• **Your goal**: From the line containing "This screenshot has height=618, width=672." onward to the last line of the data below, copy each line exactly and add nothing.

*** Entries shown ***

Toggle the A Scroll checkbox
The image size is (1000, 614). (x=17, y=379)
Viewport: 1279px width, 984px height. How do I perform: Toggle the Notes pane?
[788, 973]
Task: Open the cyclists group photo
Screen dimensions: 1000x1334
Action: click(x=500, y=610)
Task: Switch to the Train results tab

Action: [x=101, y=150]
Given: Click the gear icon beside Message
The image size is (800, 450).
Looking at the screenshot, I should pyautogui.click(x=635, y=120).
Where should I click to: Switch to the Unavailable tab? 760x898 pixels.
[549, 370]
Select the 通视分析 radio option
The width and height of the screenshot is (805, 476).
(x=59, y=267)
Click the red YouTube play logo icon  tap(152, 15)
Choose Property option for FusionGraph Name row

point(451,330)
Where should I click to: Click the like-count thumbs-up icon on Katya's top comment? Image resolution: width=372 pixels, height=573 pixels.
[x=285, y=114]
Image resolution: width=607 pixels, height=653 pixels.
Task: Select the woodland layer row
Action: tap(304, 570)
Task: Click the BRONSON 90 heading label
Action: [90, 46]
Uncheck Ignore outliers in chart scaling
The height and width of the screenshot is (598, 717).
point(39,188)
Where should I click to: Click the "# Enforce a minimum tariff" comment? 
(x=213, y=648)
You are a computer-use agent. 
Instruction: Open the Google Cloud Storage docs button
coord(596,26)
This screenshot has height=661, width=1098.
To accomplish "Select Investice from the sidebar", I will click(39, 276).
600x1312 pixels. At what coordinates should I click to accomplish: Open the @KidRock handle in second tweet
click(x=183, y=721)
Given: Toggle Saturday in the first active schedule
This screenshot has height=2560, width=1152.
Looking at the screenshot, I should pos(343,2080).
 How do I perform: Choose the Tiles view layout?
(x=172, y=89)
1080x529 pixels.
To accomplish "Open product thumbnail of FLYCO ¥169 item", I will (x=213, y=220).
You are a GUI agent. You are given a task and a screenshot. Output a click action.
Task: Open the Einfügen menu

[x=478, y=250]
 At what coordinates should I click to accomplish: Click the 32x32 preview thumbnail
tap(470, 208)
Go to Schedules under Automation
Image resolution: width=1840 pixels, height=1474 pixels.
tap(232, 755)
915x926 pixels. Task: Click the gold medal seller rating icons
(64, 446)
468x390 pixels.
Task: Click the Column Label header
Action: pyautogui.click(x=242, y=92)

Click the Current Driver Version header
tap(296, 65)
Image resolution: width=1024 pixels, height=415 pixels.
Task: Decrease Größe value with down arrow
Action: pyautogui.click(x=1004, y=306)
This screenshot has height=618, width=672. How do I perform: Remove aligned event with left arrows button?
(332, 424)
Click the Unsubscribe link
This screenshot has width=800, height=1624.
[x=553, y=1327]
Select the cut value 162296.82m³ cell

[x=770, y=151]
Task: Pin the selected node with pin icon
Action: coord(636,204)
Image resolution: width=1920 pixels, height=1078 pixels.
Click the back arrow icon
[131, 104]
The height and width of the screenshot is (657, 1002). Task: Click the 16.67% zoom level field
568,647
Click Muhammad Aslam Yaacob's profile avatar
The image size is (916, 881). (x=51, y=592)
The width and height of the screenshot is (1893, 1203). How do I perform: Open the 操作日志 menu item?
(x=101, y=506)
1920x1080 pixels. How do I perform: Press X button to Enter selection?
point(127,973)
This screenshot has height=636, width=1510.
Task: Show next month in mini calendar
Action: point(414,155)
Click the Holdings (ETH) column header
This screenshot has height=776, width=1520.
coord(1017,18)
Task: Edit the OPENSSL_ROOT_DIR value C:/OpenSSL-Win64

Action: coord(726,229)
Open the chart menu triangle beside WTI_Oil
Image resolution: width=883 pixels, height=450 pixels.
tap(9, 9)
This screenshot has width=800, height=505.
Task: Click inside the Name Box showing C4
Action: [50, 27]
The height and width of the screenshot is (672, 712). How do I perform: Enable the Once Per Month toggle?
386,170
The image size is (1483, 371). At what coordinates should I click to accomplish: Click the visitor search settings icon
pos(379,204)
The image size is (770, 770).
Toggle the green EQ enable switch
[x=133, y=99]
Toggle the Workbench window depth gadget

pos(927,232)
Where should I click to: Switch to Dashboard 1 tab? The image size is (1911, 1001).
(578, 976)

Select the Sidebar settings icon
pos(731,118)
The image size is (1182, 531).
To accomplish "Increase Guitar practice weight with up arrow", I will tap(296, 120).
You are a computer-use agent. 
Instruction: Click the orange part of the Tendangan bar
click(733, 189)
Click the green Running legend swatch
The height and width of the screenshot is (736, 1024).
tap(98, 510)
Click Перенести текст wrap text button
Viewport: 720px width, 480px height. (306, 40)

*** End of Entries shown ***

• **Result of the exercise**:
This screenshot has height=618, width=672. How do I perform: Remove aligned event with left arrows button?
(332, 424)
Click the Unsubscribe link
This screenshot has width=800, height=1624.
[x=553, y=1327]
Select the cut value 162296.82m³ cell

[x=770, y=151]
Task: Pin the selected node with pin icon
Action: coord(636,204)
Image resolution: width=1920 pixels, height=1078 pixels.
Click the back arrow icon
[131, 104]
The height and width of the screenshot is (657, 1002). Task: Click the 16.67% zoom level field
568,647
Click Muhammad Aslam Yaacob's profile avatar
The image size is (916, 881). (x=51, y=592)
The width and height of the screenshot is (1893, 1203). How do I perform: Open the 操作日志 menu item?
(x=101, y=506)
1920x1080 pixels. How do I perform: Press X button to Enter selection?
point(127,973)
This screenshot has height=636, width=1510.
Task: Show next month in mini calendar
Action: point(414,155)
Click the Holdings (ETH) column header
This screenshot has height=776, width=1520.
coord(1017,18)
Task: Edit the OPENSSL_ROOT_DIR value C:/OpenSSL-Win64

Action: coord(726,229)
Open the chart menu triangle beside WTI_Oil
Image resolution: width=883 pixels, height=450 pixels.
tap(9, 9)
This screenshot has width=800, height=505.
Task: Click inside the Name Box showing C4
Action: [50, 27]
The height and width of the screenshot is (672, 712). How do I perform: Enable the Once Per Month toggle?
386,170
The image size is (1483, 371). At what coordinates should I click to accomplish: Click the visitor search settings icon
pos(379,204)
The image size is (770, 770).
Toggle the green EQ enable switch
[x=133, y=99]
Toggle the Workbench window depth gadget

pos(927,232)
Where should I click to: Switch to Dashboard 1 tab? The image size is (1911, 1001).
(578, 976)

Select the Sidebar settings icon
pos(731,118)
The image size is (1182, 531).
To accomplish "Increase Guitar practice weight with up arrow", I will tap(296, 120).
You are a computer-use agent. 
Instruction: Click the orange part of the Tendangan bar
click(733, 189)
Click the green Running legend swatch
The height and width of the screenshot is (736, 1024).
tap(98, 510)
Click Перенести текст wrap text button
Viewport: 720px width, 480px height. (306, 40)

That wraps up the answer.